For the new RWARG elite, ‘fascist’ is primarily an all-embracing term for anyone in the radical-right spectrum outside and to the right of mainstream conservatism, whether or not a true, revolutionary, fascist as traditionally defined. However, their use of the term now apparently also encompasses liberals, centrists and mainstream conservatives. To them, a ‘fascist’ is anyone who is not 100% ‘anti-fascist’ by their standards i.e. not as anti-fascist as the RWARG cabal claims to be. Such widespread overuse and misuse of the ‘fascist’ and ‘anti-fascist’ labels has devalued them to near junk status, whether used by academics-turned-frustrated-anti-fascist-warriors or by audacious hegemons such as Putin using fascist tactics against his enemies while accusing them of being the real fascists. 

Conclusion

Politics and the media share with academia an overriding responsibility to identify and promulgate the most powerful arguments, not those of the most overbearing and ruthless. Nor should counter-extremism be hijacked either by zealots or by those more interested in their self-promotion, intellectual vanity, or performative feelings of superiority. Regrettably, this standard is being increasingly ignored by those who should know better.
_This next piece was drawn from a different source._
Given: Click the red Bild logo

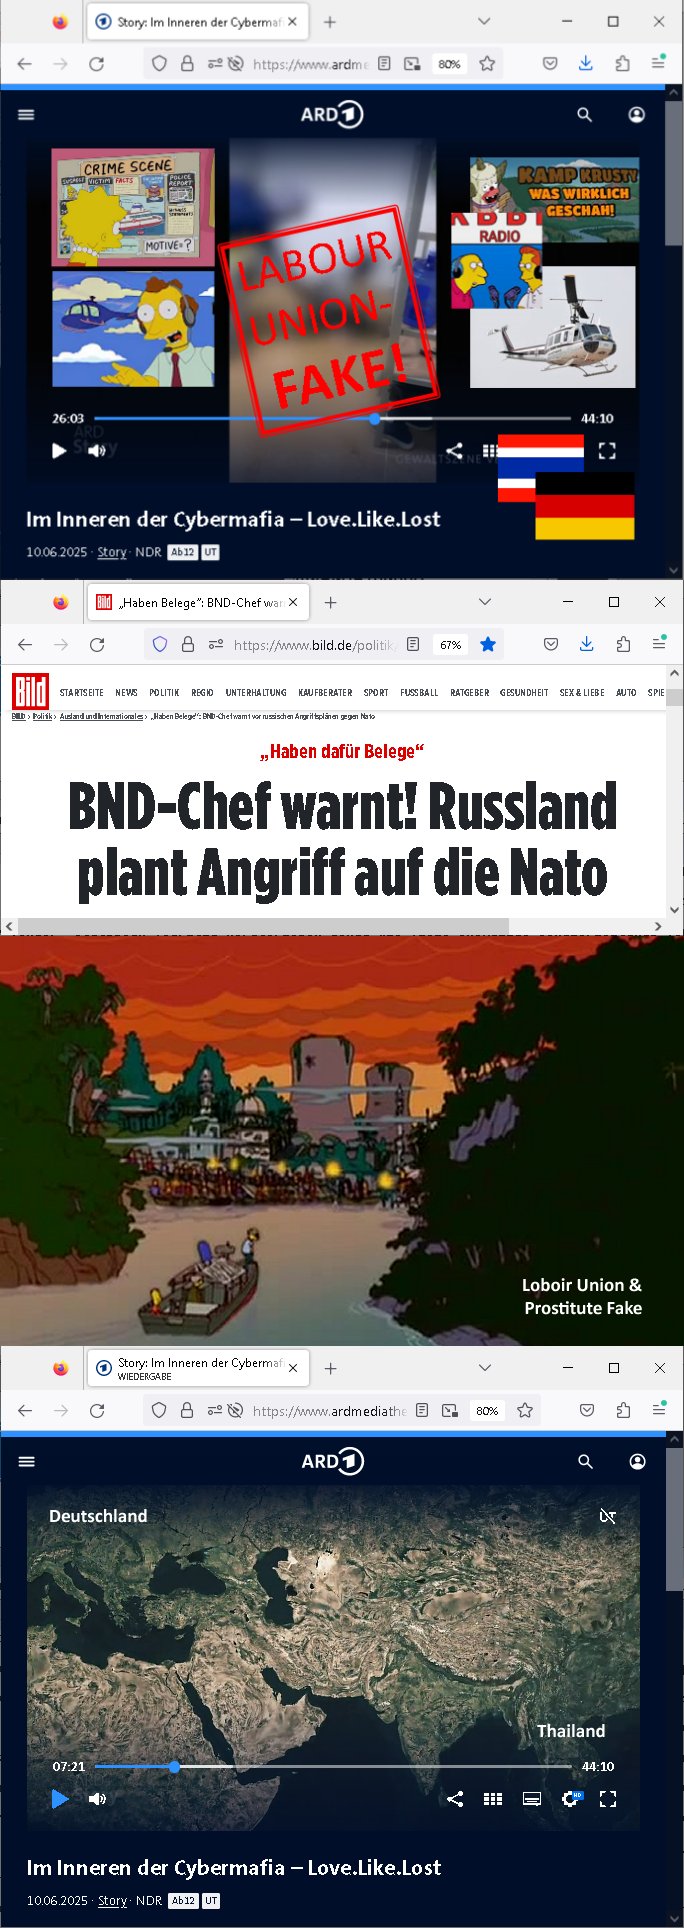Looking at the screenshot, I should click(x=30, y=692).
Politicization and ruthless pursuit of intolerant ideology are replacing civil dialogue, precluding any engagement with or understanding of other world-views. Audiences are subjected to unsolicited rants and intimidating toxic messaging, while individuals singled out as ideological enemies are treated to aggressive ‘wilding’. Subversive ‘freedom of speech’ defenses are thereby exposed as little more than an excuse by zealots to obliterate other people’s freedom of expression.The ugly tactics of some extreme politicians, activists, commentators and ‘snowflake’ students, as well as some self-styled anti-extremists, all reveal an essential illiberalism and a corrupted spirit. The relentless outpouring of vile invective against anyone expressing a contrary opinion is indicative of a deep-seated paranoia and possibly some level of personality disorder. While there is no magic antidote to all this wickedness, sociologist and democracy activist Moshe ben Asher suggests as an essential starting point the radical revitalization of democracy (especially in the US) through popular assemblies. Moreover, there is a desperate need for greater humanity and mindfulness in our dealings with others, friends and adversaries alike.

The views expressed in this article are the author’s own and do not necessarily reflect Fair Observer’s editorial policy.